┌─ DATA FOR REVIEW
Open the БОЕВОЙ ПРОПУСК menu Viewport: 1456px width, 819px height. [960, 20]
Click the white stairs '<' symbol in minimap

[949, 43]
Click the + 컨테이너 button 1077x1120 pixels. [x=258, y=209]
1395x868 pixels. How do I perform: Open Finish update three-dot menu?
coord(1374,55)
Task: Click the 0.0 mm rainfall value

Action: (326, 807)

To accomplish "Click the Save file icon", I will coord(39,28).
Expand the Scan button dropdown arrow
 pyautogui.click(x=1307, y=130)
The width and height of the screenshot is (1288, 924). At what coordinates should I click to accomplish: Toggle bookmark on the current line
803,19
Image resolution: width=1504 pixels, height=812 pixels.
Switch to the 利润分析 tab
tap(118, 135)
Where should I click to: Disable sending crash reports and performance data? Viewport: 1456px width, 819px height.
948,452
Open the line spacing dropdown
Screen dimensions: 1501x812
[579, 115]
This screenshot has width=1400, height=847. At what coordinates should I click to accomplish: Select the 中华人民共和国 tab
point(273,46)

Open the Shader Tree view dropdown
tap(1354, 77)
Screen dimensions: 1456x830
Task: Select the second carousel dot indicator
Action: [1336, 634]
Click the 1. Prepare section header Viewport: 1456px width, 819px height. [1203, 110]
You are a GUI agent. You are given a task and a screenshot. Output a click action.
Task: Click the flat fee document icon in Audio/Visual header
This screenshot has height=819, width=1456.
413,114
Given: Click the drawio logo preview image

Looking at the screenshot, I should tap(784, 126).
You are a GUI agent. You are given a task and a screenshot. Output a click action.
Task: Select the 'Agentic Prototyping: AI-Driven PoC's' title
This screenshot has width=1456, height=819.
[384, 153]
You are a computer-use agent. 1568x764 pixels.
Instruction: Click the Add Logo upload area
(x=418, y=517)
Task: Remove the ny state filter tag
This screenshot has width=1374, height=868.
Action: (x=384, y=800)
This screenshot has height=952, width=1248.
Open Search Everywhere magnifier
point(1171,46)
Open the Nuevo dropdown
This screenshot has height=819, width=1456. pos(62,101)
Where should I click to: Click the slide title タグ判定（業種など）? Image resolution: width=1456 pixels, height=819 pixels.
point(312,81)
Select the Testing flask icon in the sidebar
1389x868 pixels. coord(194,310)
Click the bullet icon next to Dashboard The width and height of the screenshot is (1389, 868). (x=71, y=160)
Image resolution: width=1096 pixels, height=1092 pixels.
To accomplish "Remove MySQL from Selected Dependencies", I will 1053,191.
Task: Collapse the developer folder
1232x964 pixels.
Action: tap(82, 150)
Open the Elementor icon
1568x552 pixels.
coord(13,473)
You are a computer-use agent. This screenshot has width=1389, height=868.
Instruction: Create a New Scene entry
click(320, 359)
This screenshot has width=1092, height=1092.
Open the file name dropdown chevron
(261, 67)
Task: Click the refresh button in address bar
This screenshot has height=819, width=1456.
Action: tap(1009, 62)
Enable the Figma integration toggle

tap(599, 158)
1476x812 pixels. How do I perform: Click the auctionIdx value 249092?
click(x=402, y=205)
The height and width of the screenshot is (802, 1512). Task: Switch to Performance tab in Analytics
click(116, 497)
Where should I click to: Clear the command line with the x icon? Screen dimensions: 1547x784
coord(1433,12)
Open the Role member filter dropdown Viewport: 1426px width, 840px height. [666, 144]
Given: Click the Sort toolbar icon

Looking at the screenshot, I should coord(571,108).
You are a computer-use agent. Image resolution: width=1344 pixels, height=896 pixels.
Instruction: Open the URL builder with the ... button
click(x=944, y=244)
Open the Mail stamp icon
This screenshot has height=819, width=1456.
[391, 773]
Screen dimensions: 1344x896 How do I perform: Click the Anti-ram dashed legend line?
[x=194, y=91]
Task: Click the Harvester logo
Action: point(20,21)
└─
WORK ITEM
In the material above, locate the line containing "Task: Remove the ny state filter tag" and the line containing "You are a computer-use agent. Image". Transcribe exactly those two lines and every line between them, and nothing more.

WRITTEN SOLUTION
Task: Remove the ny state filter tag
This screenshot has width=1374, height=868.
Action: (x=384, y=800)
This screenshot has height=952, width=1248.
Open Search Everywhere magnifier
point(1171,46)
Open the Nuevo dropdown
This screenshot has height=819, width=1456. pos(62,101)
Where should I click to: Click the slide title タグ判定（業種など）? Image resolution: width=1456 pixels, height=819 pixels.
point(312,81)
Select the Testing flask icon in the sidebar
1389x868 pixels. coord(194,310)
Click the bullet icon next to Dashboard The width and height of the screenshot is (1389, 868). (x=71, y=160)
Image resolution: width=1096 pixels, height=1092 pixels.
To accomplish "Remove MySQL from Selected Dependencies", I will 1053,191.
Task: Collapse the developer folder
1232x964 pixels.
Action: tap(82, 150)
Open the Elementor icon
1568x552 pixels.
coord(13,473)
You are a computer-use agent. This screenshot has width=1389, height=868.
Instruction: Create a New Scene entry
click(320, 359)
This screenshot has width=1092, height=1092.
Open the file name dropdown chevron
(261, 67)
Task: Click the refresh button in address bar
This screenshot has height=819, width=1456.
Action: tap(1009, 62)
Enable the Figma integration toggle

tap(599, 158)
1476x812 pixels. How do I perform: Click the auctionIdx value 249092?
click(x=402, y=205)
The height and width of the screenshot is (802, 1512). Task: Switch to Performance tab in Analytics
click(116, 497)
Where should I click to: Clear the command line with the x icon? Screen dimensions: 1547x784
coord(1433,12)
Open the Role member filter dropdown Viewport: 1426px width, 840px height. [666, 144]
Given: Click the Sort toolbar icon

Looking at the screenshot, I should coord(571,108).
You are a computer-use agent. Image resolution: width=1344 pixels, height=896 pixels.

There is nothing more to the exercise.